Of more immediate relevance to the industry, the Registry Law will require registers of directors to be filed with the Registry for the first time. Whilst we expect there to be a transitional period on registers of directors, it will in all likelihood become mandatory at some point in 2021. What will this look like in practice and how will it work for professional directors in the Island? Watch this space.

Other minor changes under the Amendment Law include:

  • The removal of references to Jersey customary law, with the external target market in mind;
  • Clarification that if a member or manager of an LLC becomes aware that information contained in the registration declaration was false or inaccurate, then the LLC must deliver an amendment statement to the registrar to correct the information;
  • Increased flexibility for the Registrar to change the forms used for the registration of an LLC;
  • A requirement to keep a list of names and addresses of the secretary and each deputy secretary in addition to the managers and members, and clarification that a notice of trust must not be entered on the register, and that details of an assignee of an LLC interest are not required to be entered.

Footnotes

1. The Financial Services (Disclosure of Information) (Jersey) Law 2020

2. For present purposes, managers can be equated to the directors of a company, although the managers of an LLC can also be the members at the same time (as distinct from the duality of shareholder-directors of companies)
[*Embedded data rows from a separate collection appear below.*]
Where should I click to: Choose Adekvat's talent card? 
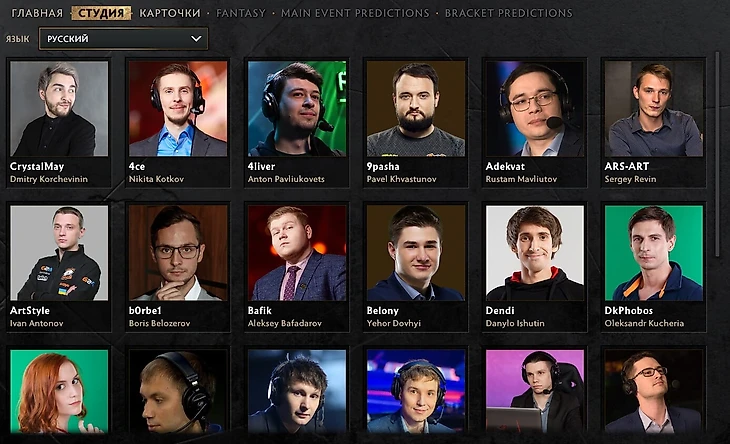pos(535,123)
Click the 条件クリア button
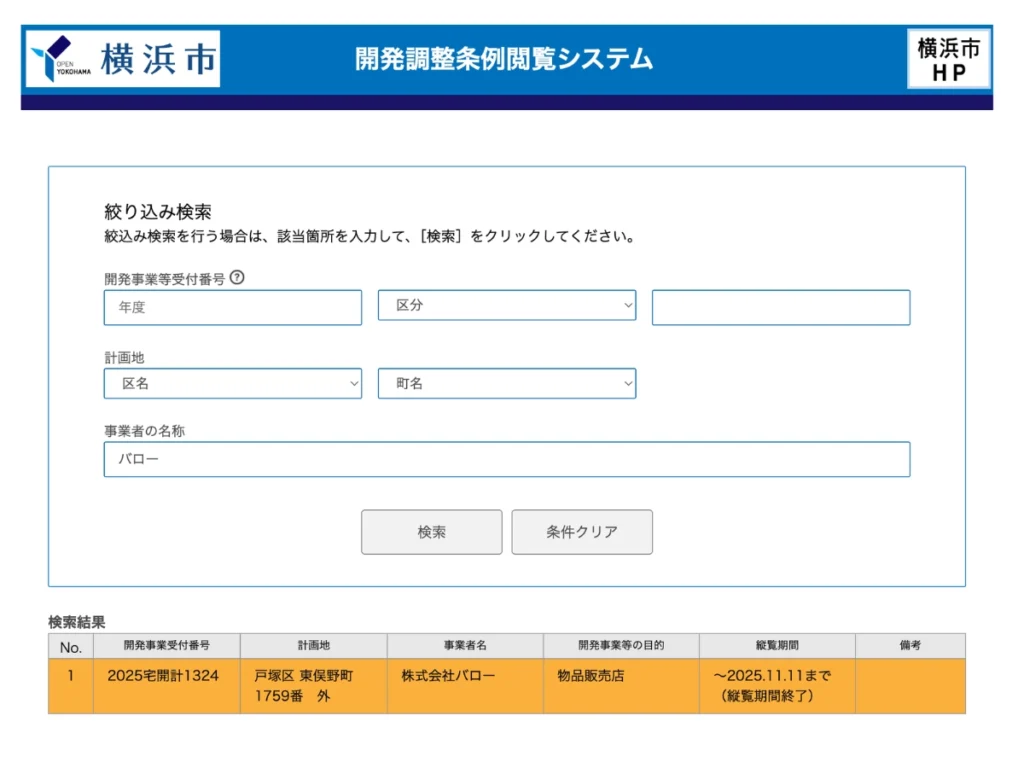This screenshot has width=1024, height=768. (x=581, y=532)
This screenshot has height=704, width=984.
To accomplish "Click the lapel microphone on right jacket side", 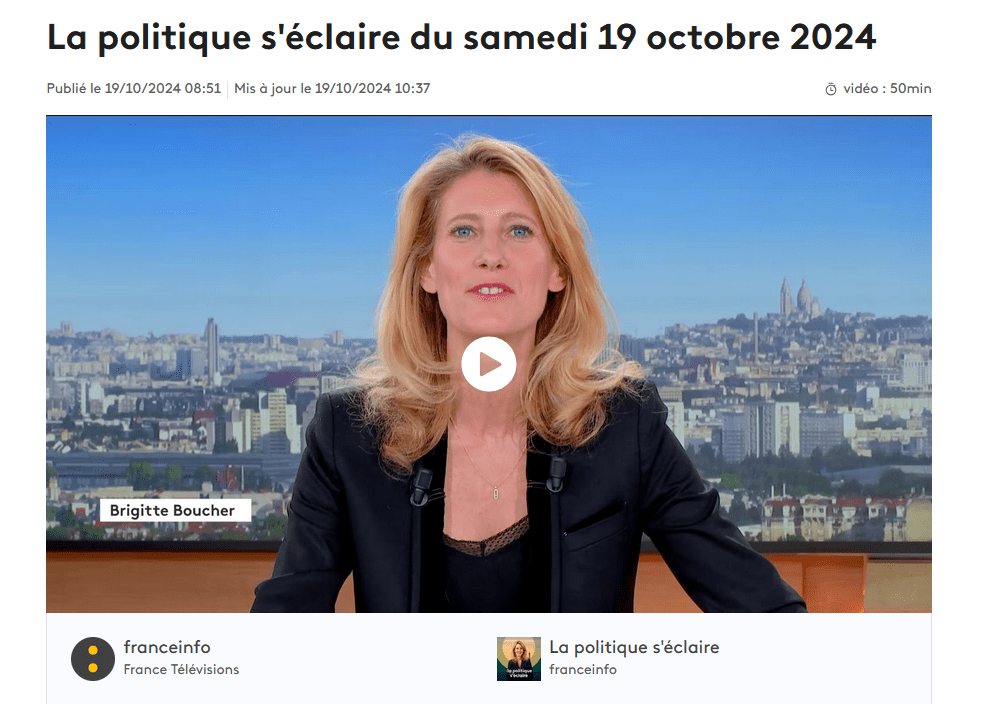I will (556, 474).
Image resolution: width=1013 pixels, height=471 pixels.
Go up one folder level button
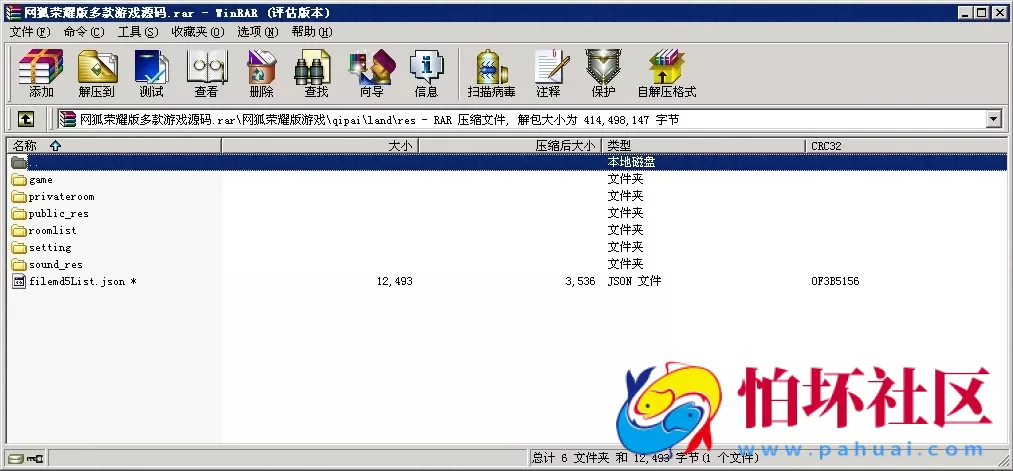click(x=26, y=119)
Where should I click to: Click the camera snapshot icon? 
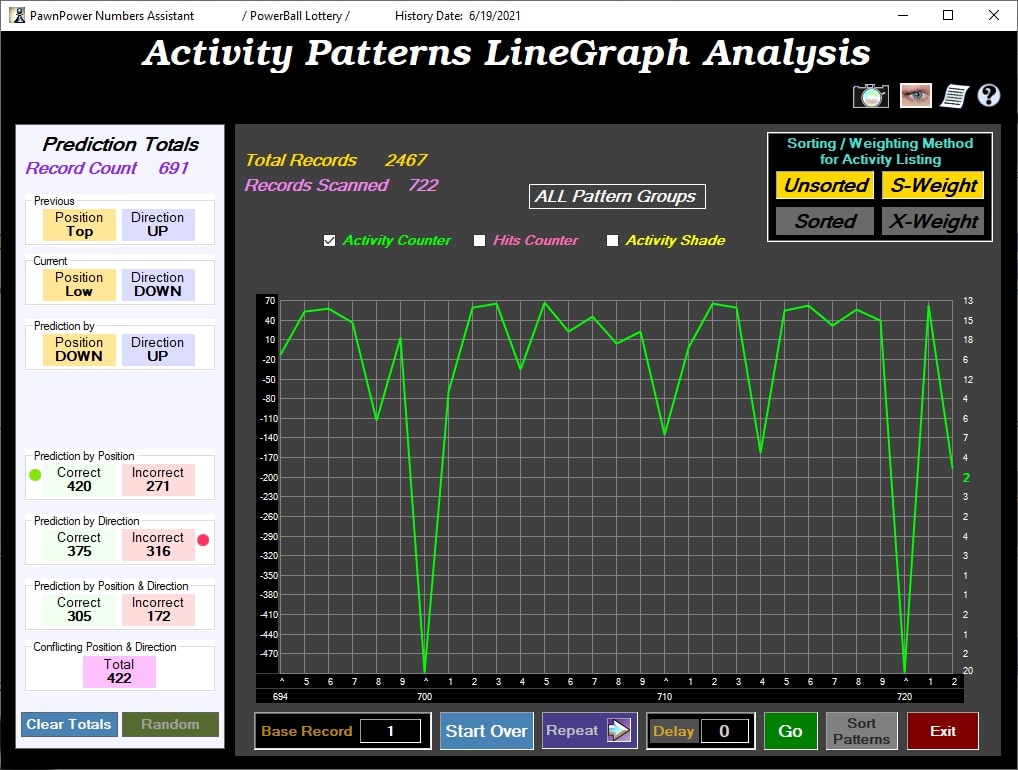coord(870,95)
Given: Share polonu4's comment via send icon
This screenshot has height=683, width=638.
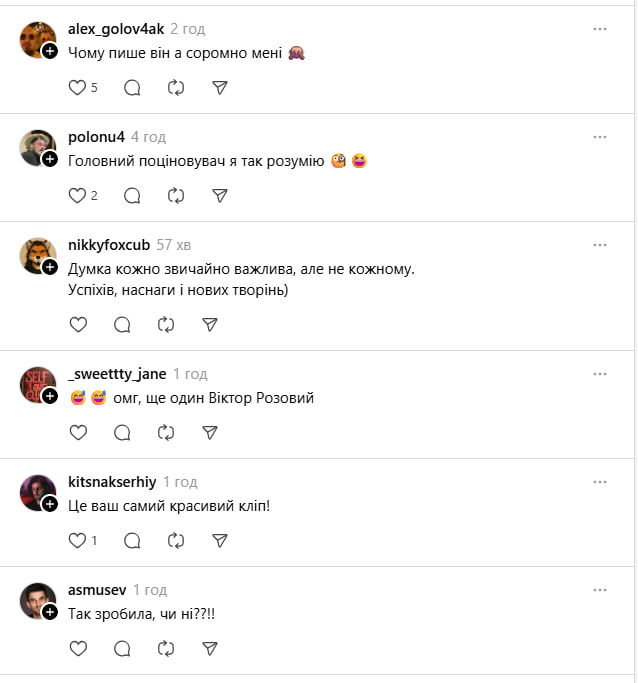Looking at the screenshot, I should pos(220,196).
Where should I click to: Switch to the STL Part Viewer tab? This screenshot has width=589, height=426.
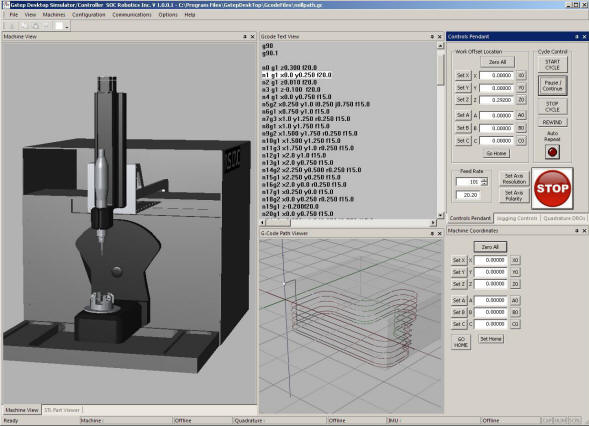[x=62, y=410]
3. This is stated as being subject to the LLC agreement. Presumably, therefore, the subject of whether a given LLC agreement should contain fiduciary-like duties will occupy the chargeable time of us Jersey lawyers for some time to come.

4. Relating to Transparency and Beneficial Ownership of Legal Persons and Arrangements.

5. Which has hitherto been awkwardly shoe-horned into COBO.

The content of this article is intended to provide a general guide to the subject matter. Specialist advice should be sought about your specific circumstances.